To identify which option includes a rational number and an irrational number between \(\sqrt{6}\) and \(\sqrt{8}\), let's first calculate the approximate values of these square roots.
- \(\sqrt{6} \approx 2.45\)
- \(\sqrt{8} \approx 2.83\)
Now we can analyze the options provided:
-
\(2.6\bar{6}, \sqrt{7}\):
- \(2.6\bar{6} \approx 2.666...\) (rational, as it can be expressed as a fraction)
- \(\sqrt{7} \approx 2.64575...\) (irrational)

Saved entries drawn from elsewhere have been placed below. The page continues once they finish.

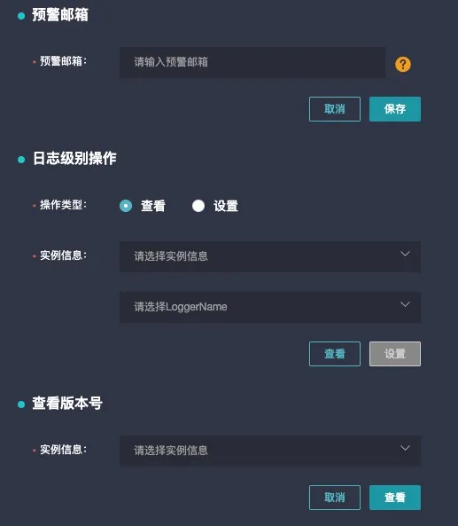
Task: Click 取消 button next to 保存
Action: click(335, 109)
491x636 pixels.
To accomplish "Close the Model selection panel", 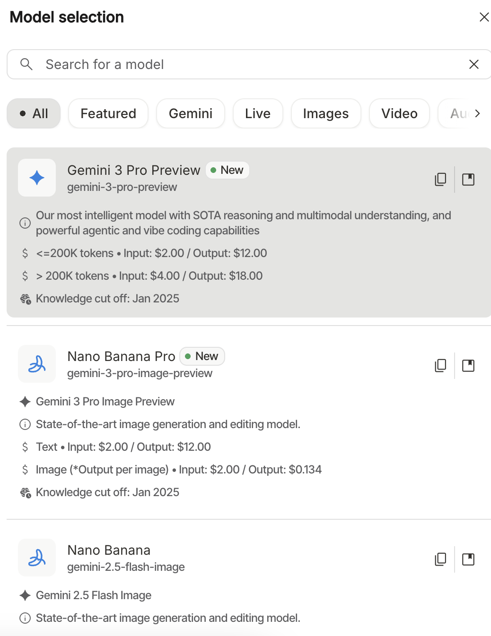I will [x=484, y=17].
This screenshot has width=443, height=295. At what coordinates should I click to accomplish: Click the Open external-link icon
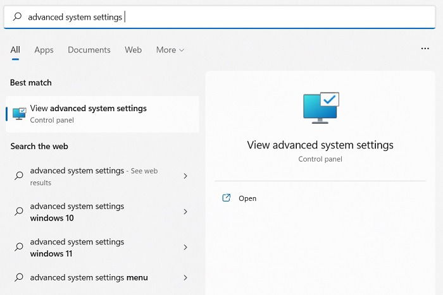tap(227, 198)
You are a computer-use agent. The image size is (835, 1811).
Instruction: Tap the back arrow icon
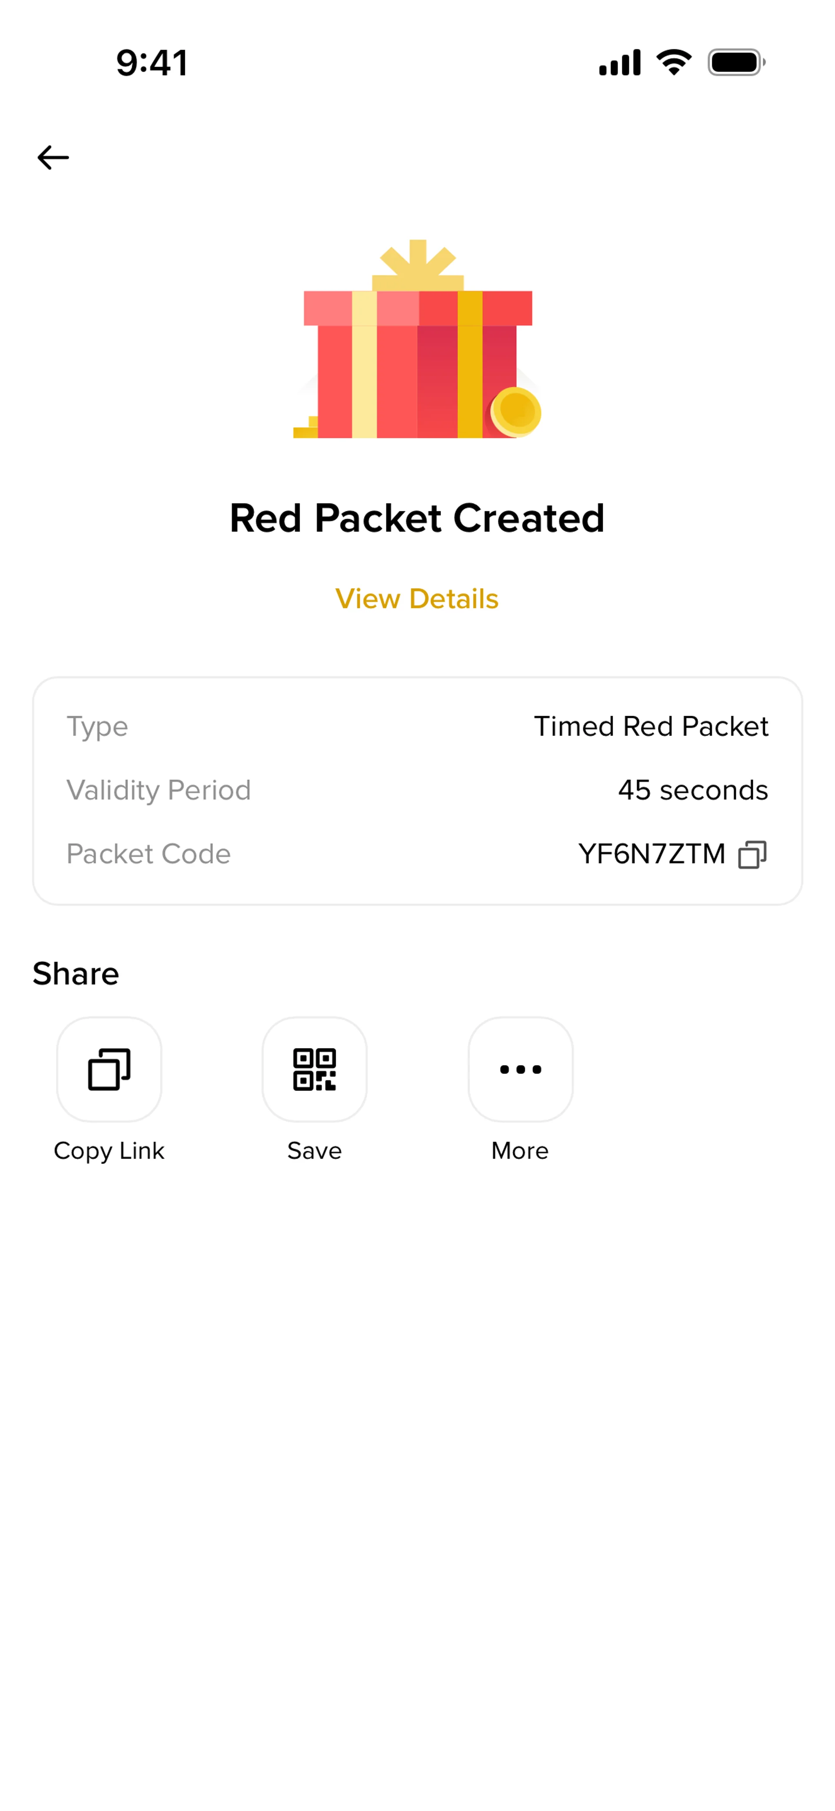(x=53, y=157)
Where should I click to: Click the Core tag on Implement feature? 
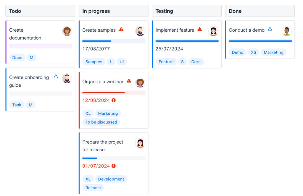[196, 62]
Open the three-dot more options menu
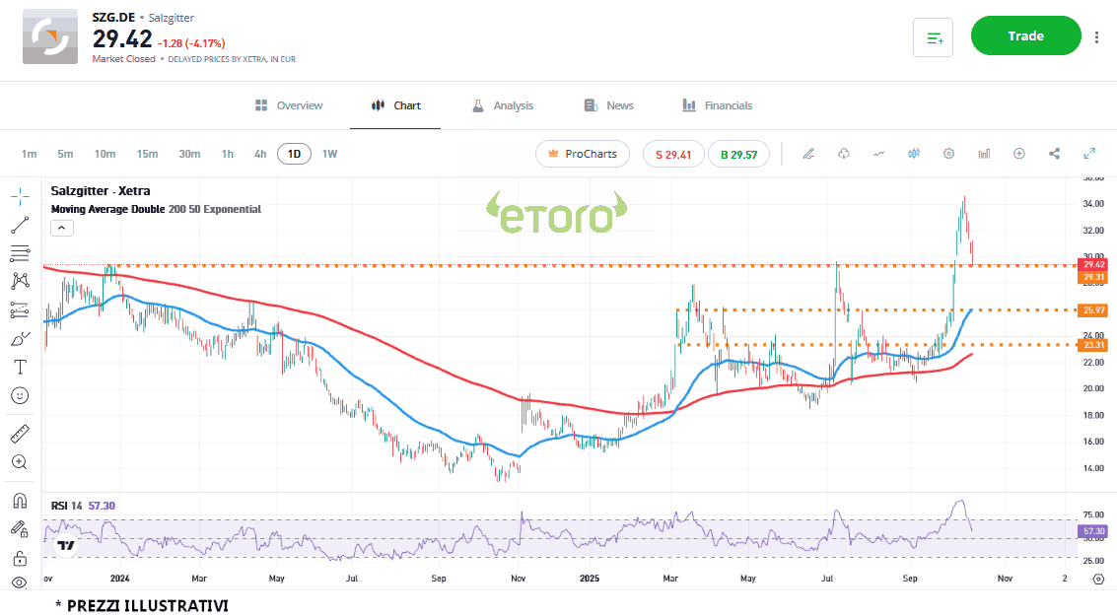This screenshot has height=616, width=1117. pos(1096,36)
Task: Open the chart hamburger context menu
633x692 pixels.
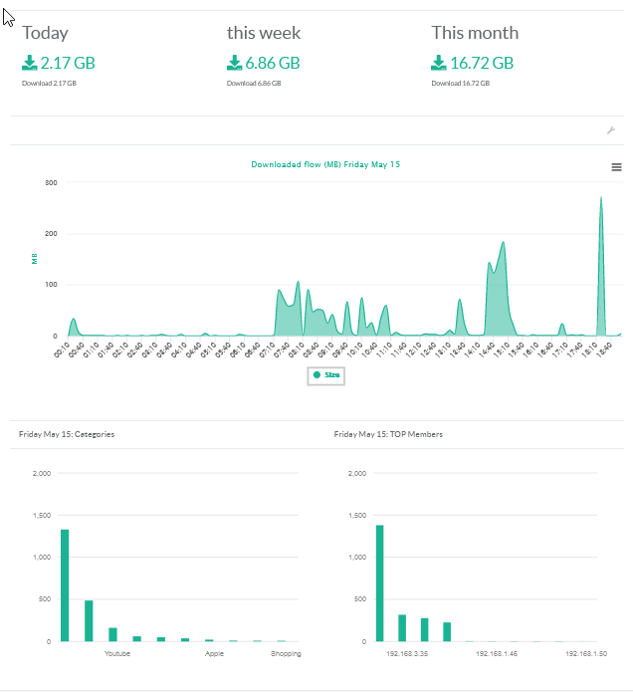Action: pos(616,167)
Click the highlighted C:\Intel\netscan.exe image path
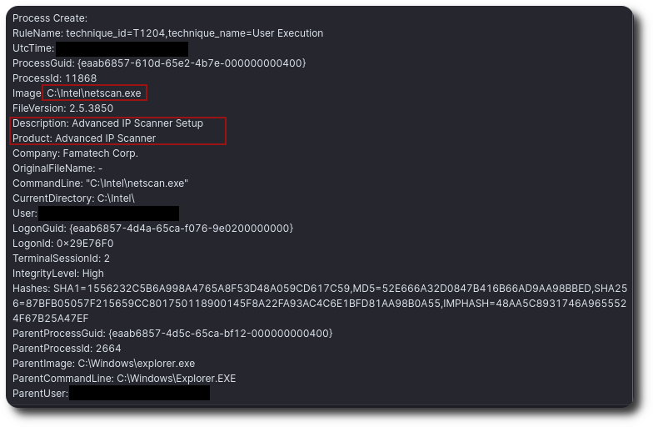Image resolution: width=653 pixels, height=427 pixels. [x=94, y=93]
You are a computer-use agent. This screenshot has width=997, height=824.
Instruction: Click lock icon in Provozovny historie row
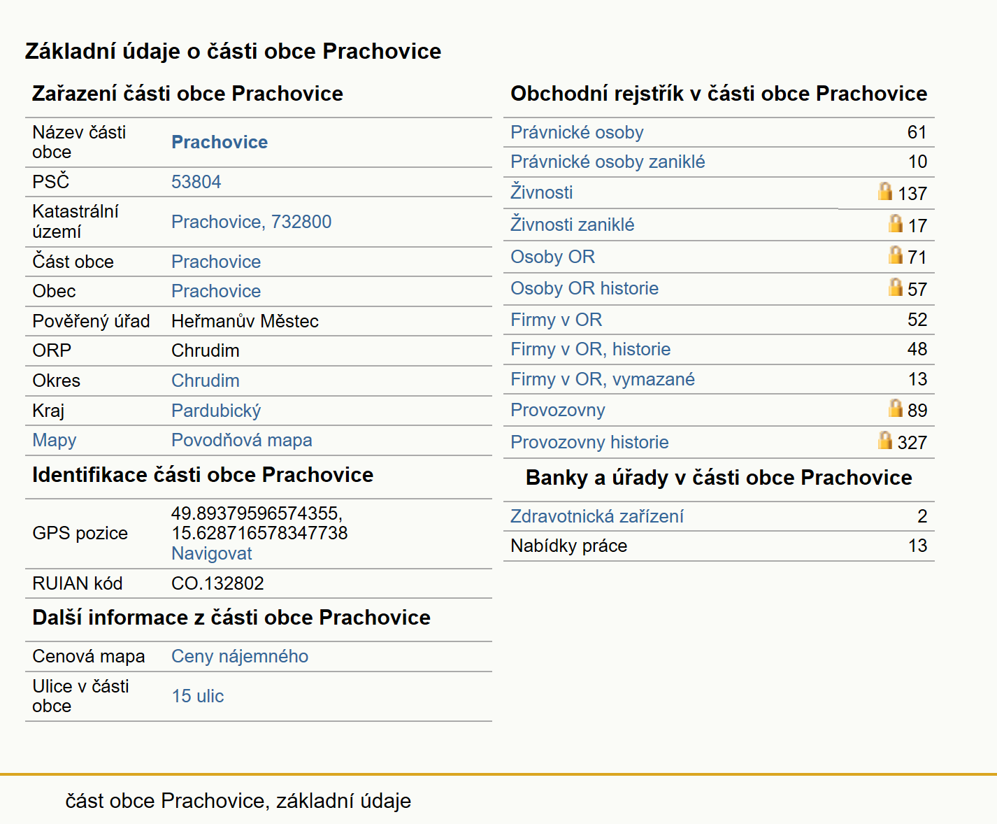click(x=885, y=440)
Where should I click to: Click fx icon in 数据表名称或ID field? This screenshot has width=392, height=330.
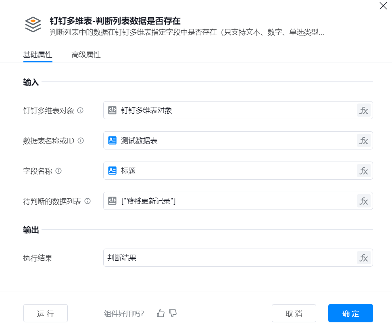point(364,141)
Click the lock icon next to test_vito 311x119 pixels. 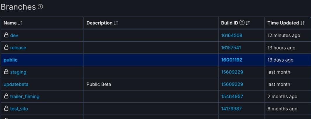pyautogui.click(x=6, y=109)
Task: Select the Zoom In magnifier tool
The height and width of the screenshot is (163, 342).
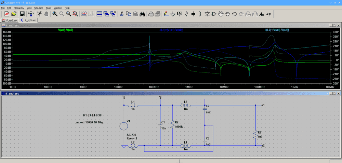Action: pos(55,14)
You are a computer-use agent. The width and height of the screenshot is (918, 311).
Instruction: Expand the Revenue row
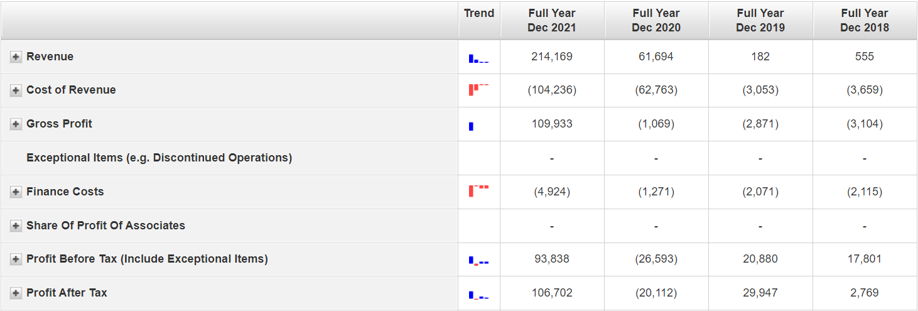pyautogui.click(x=16, y=57)
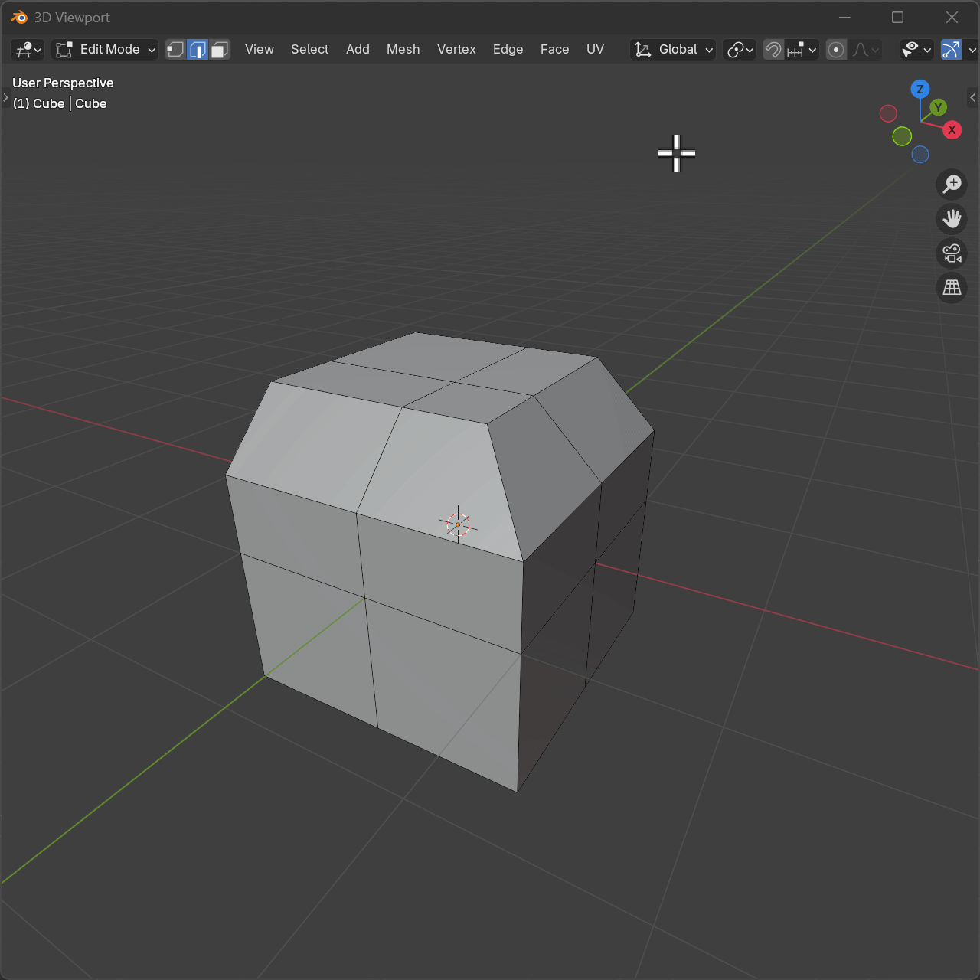Select the Zoom magnifier icon in the viewport sidebar
This screenshot has height=980, width=980.
(x=952, y=184)
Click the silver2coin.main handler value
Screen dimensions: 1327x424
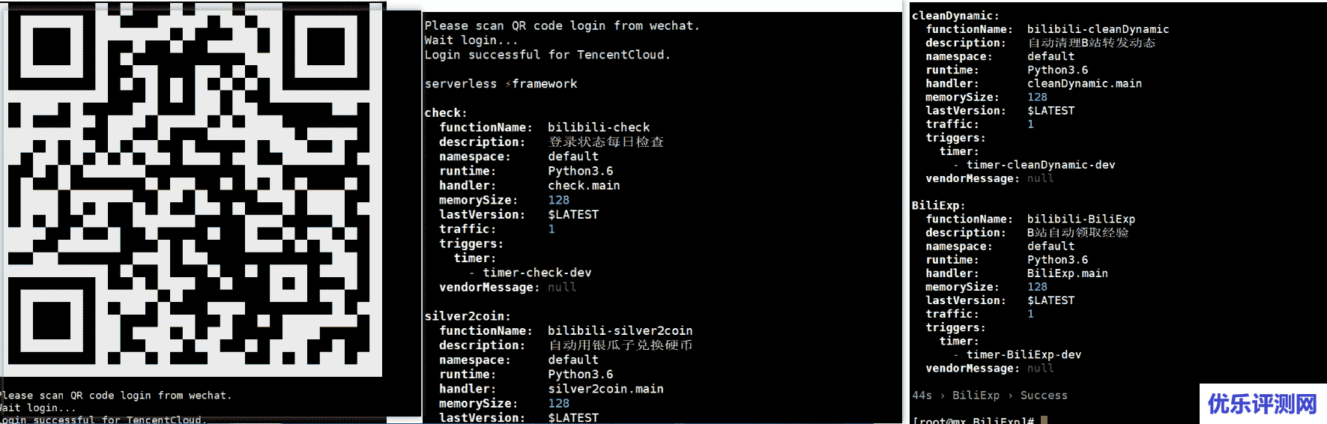click(605, 389)
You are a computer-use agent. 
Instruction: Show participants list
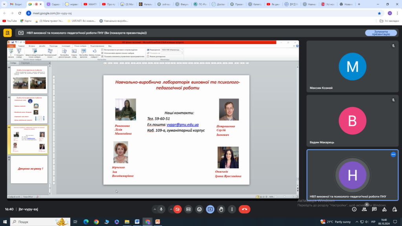[x=364, y=210]
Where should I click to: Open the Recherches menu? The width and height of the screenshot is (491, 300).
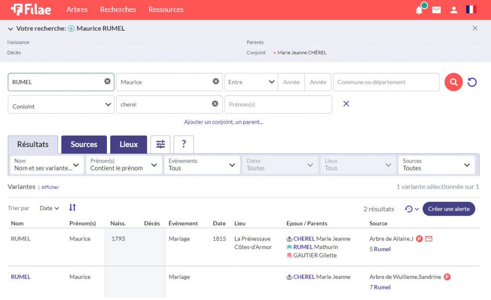click(x=118, y=10)
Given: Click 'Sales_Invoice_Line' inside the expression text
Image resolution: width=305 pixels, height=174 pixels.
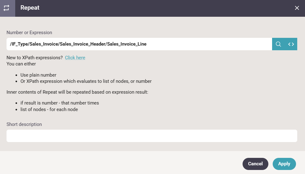Looking at the screenshot, I should (127, 44).
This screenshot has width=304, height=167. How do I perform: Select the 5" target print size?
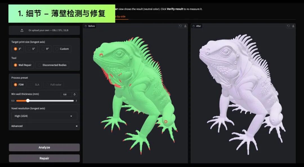coord(31,49)
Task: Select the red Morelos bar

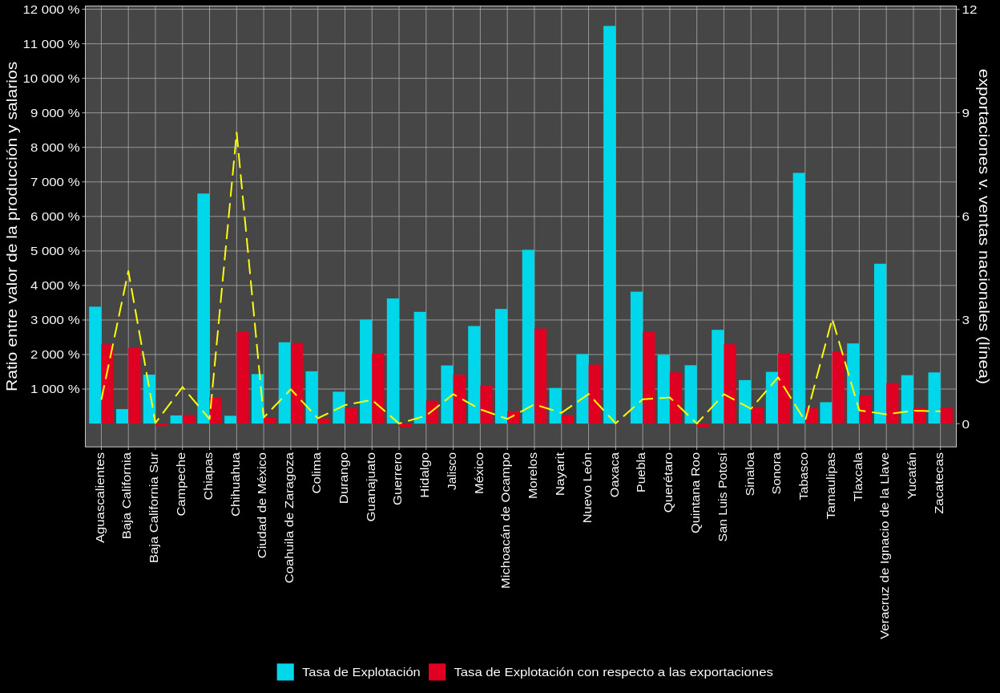Action: [x=541, y=375]
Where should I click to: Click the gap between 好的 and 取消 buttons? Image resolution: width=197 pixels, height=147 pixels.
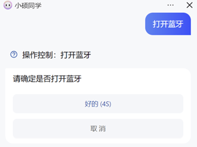(98, 116)
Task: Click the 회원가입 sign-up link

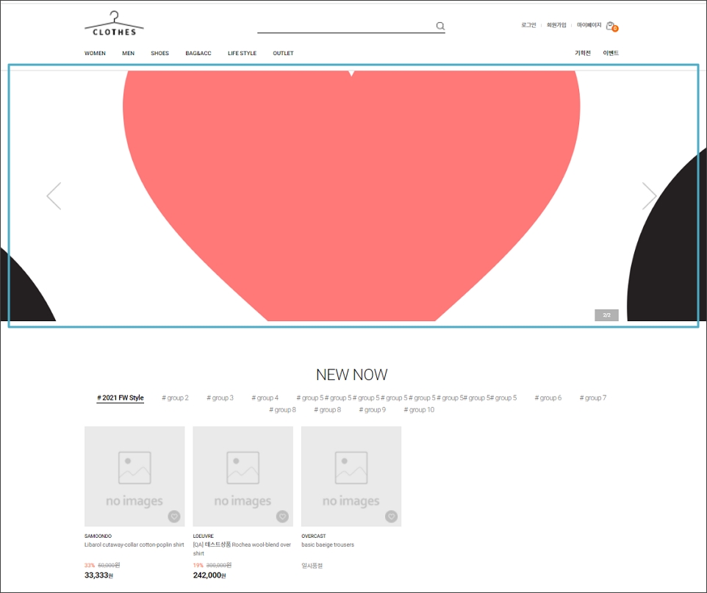Action: (x=556, y=25)
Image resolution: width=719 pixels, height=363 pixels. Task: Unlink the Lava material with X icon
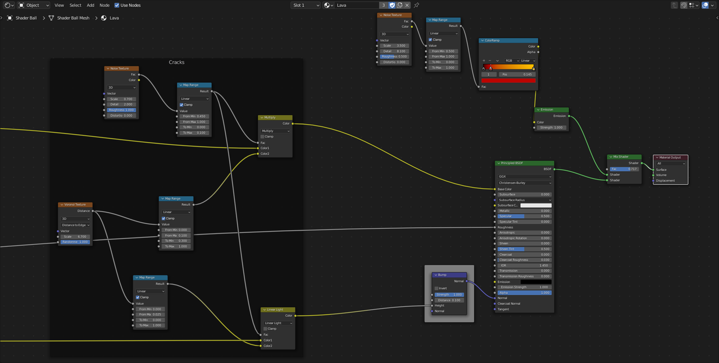point(407,5)
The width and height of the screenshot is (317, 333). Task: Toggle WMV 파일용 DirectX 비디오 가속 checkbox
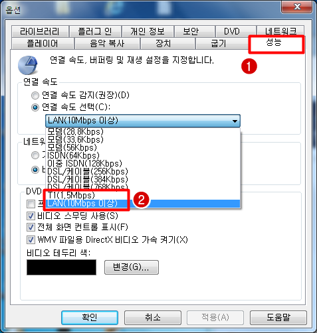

- Both numbers are between \(\sqrt{6}\) and \(\sqrt{8}\).
-
\(2.5, \pi\):
- \(2.5\) (rational)
- \(\pi \approx 3.14\) (irrational and not between \(\sqrt{6}\) and \(\sqrt{8}\))
-
\(9/4, \sqrt{7}\):
- \(9/4 = 2.25\) (rational and not between \(\sqrt{6}\) and \(\sqrt{8}\))
- \(\sqrt{7} \approx 2.64575...\) (irrational)
-
\(2.7, \sqrt{9}\):
- \(2.7\) (rational)
- \(\sqrt{9} = 3\) (rational and not between \(\sqrt{6}\) and \(\sqrt{8}\))
Based on this analysis, the correct option that includes both a rational number and an irrational number between \(\sqrt{6}\) and \(\sqrt{8}\) is:
\(2.6\bar{6}, \sqrt{7}\).